The primary aim was to investigate the association between alarm acceptance compared to no-acceptance by volunteer responders, bystander intervention, and survival in out-of-hospital cardiac arrest.

Materials and methods

This retrospective observational study included all suspected out-of-hospital cardiac arrests (OHCAs) with activation of volunteer responders in the Capital Region of Denmark (1 November 2018 to 14 May 2019), the Central Denmark Region (1 November 2018 to 31 December 2020), and the Northern Denmark Region (14 February 2020 to 31 December 2020). All OHCAs unwitnessed by Emergency Medical Services (EMS) were analyzed on the basis on alarm acceptance and arrival before EMS. The primary outcomes were bystander cardio-pulmonary resuscitation (CPR), bystander defibrillation and secondary outcome was 30-day survival. A questionnaire sent to all volunteer responders was used with respect to their arrival status.

Results

We identified 1,877 OHCAs with volunteer responder activation eligible for inclusion and 1,725 (91.9%) of these had at least one volunteer responder accepting the alarm (accepted).

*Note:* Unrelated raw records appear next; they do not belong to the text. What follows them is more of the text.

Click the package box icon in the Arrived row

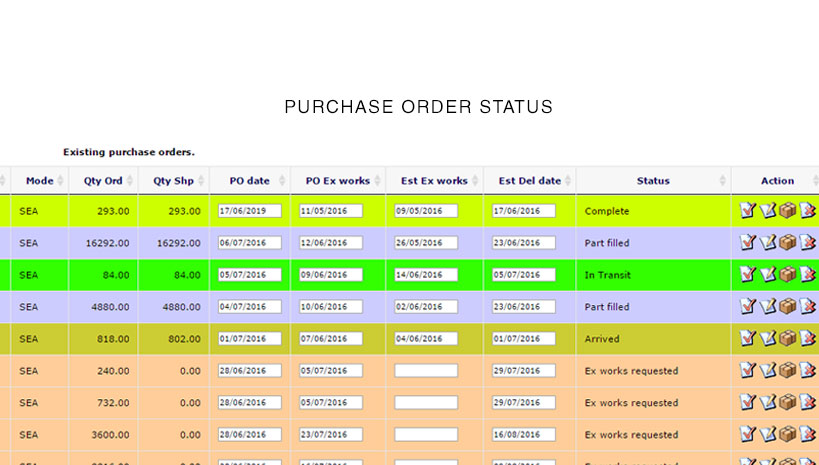pyautogui.click(x=787, y=339)
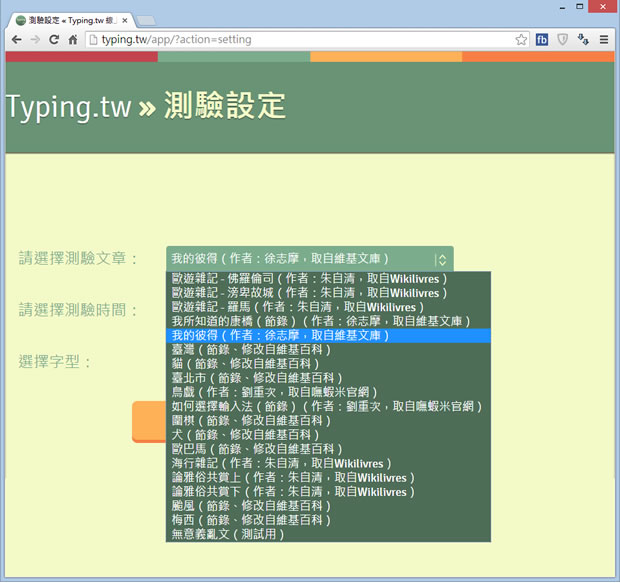Click the browser Forward arrow
This screenshot has width=620, height=583.
point(35,40)
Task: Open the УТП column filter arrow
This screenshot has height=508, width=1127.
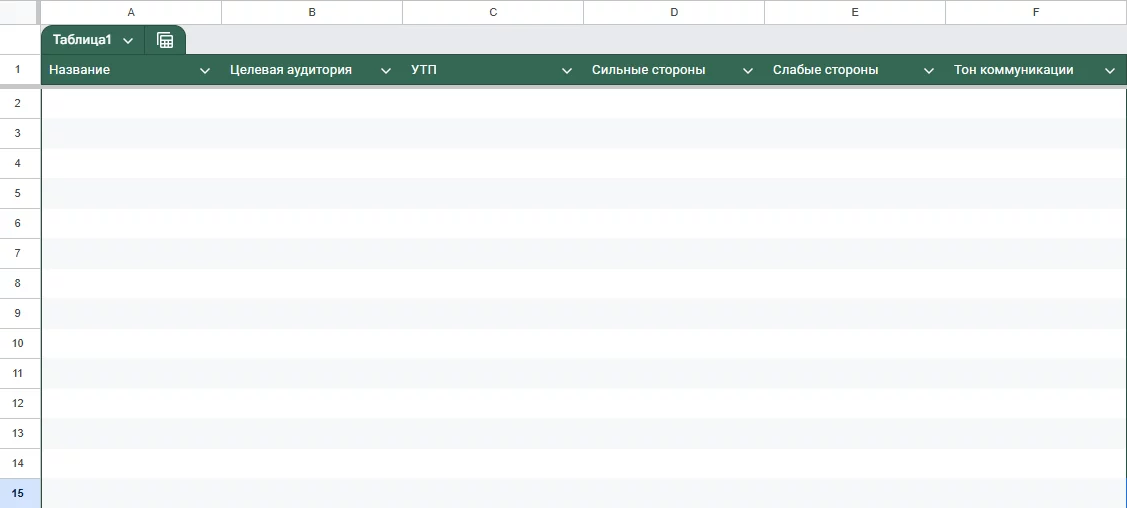Action: 567,71
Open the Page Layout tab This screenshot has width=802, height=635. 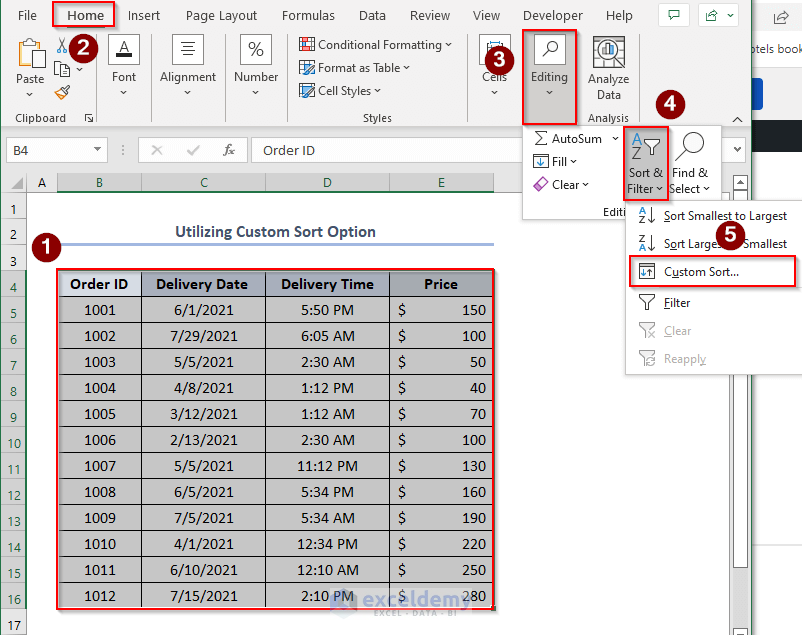tap(221, 16)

Of these, 1,355 (79%) reported arrival status whereof 883 (65%) arrived before EMS. When volunteer responders accepted the alarm and arrived before EMS, we found increased proportions and adjusted odds ratio for bystander CPR {94 vs. 83%, 4.31 [95% CI (2.43–7.67)] and bystander defibrillation [13 vs. 9%, 3.16 (1.60–6.25)]} compared to cases where no volunteer responders accepted the alarm.

Conclusion

We observed a fourfold increased odds ratio for bystander CPR and a threefold increased odds ratio for bystander defibrillation when volunteer responders accepted the alarm and arrived before EMS.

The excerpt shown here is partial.